SpiritVALS (Vendor Analytics for Liquor Sales)

This data analytics project analyzes vendor performance in liquor sales using an end-to-end workflow. Raw CSV files are ingested from Google Drive and transformed into a streamlined SQLite data mart (~10k rows from ~15M).
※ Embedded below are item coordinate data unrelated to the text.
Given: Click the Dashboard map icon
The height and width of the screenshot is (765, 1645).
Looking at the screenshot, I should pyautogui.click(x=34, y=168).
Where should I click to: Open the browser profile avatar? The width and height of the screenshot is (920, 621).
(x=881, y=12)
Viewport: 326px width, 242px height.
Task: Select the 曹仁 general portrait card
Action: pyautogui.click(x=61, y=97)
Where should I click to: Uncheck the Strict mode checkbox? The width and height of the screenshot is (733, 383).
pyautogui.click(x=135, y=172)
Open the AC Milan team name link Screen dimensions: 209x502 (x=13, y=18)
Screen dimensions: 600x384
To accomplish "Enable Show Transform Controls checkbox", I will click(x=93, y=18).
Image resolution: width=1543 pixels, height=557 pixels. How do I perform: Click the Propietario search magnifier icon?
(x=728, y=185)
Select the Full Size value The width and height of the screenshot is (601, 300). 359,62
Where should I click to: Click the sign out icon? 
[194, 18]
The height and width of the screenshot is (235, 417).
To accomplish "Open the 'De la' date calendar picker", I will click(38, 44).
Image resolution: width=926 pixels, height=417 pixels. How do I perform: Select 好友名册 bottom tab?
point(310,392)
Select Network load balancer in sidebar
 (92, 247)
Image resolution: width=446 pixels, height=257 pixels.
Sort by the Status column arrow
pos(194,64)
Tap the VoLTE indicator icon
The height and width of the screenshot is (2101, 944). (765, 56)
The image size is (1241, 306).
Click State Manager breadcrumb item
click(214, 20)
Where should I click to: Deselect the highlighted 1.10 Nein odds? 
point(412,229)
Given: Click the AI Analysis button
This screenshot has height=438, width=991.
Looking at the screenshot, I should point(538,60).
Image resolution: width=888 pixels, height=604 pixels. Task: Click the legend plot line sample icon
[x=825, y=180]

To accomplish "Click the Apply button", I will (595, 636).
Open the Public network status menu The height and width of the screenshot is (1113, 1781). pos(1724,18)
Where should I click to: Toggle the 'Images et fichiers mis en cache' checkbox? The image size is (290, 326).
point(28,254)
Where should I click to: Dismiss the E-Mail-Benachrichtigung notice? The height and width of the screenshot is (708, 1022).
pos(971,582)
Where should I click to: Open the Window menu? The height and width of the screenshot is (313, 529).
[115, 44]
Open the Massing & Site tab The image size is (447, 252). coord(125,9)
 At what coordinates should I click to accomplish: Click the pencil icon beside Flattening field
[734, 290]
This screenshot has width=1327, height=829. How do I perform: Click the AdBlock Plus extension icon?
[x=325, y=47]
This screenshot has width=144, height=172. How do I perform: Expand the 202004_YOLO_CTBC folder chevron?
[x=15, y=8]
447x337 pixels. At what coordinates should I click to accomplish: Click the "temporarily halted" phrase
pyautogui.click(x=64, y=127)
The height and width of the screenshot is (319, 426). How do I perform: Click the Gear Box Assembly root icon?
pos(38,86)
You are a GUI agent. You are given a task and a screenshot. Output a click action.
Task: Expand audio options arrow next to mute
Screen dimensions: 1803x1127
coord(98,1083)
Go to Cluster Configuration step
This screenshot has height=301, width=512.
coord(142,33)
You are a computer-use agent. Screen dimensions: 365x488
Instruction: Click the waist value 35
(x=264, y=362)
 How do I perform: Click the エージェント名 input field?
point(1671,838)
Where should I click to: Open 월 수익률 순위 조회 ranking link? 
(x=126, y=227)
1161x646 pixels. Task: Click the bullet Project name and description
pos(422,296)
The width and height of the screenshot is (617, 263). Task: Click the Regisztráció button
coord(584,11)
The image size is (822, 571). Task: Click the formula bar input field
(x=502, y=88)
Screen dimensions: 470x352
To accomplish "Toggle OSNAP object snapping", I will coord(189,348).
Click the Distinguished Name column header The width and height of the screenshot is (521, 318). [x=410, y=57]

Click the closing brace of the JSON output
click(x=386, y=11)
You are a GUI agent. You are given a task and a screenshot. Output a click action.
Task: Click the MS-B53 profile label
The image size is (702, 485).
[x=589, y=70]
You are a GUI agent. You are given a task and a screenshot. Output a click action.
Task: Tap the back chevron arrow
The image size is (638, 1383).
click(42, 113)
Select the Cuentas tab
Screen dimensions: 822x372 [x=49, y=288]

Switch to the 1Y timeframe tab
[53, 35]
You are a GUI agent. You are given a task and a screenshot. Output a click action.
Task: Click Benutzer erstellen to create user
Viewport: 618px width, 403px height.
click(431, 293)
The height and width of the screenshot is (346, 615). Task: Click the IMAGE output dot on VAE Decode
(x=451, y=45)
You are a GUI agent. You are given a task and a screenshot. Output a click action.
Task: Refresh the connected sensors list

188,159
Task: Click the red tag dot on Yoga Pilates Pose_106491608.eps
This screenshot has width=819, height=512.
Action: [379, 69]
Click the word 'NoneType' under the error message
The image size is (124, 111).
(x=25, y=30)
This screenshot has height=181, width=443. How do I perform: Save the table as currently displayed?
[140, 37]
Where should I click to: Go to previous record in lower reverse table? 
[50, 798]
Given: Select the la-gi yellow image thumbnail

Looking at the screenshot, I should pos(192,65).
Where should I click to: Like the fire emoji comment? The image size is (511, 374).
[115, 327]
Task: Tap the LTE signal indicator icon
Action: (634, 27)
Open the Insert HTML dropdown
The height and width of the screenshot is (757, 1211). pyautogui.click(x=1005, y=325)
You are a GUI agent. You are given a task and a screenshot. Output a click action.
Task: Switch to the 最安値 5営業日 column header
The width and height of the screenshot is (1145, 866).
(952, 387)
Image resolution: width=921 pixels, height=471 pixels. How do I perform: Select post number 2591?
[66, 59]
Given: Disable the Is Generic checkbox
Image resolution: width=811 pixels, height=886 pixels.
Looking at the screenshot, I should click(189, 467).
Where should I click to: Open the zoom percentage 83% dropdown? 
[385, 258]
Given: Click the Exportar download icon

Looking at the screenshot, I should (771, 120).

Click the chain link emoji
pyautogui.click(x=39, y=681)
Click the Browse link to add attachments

Exploratory data analysis (EDA) and vendor-level analytics are performed in Python to deliver actionable insights for procurement and sales optimization.

📌 Project Goals

Transform raw transactional data into an analysis‑ready SQLite database.
Create a compact summary table optimized for fast iteration and visual analysis.
Perform EDA to uncover vendor performance patterns and sales drivers.
Lay groundwork for an interactive Power BI dashboard and a stakeholder‑friendly report.

🧱 Repository Structure

notebooks/
    ├── EDA.ipynb
    ├── notebook.ipynb
    └── vendor_performance_analysis.ipynb
.gitignore
get_vendor_summary.py
ingestion_db.py
LICENSE
README.md
requirements.txt

What’s where

ingestion_db.py – Extracts raw data and loads it into SQLite using SQL DDL/DML.
get_vendor_summary.py – Builds a 10k‑row vendor summary (from ~15M rows) for analytics.
notebooks/ – Jupyter notebooks for EDA, visualizations, and vendor insights.
requirements.txt – Python dependencies.

🗂️ Data Source

Drive link (raw data): Google Drive file
Expected content: transactional liquor sales with fields such as date, vendor, product/brand, quantity, price, outlet/region, etc. (schema inferred during ingestion).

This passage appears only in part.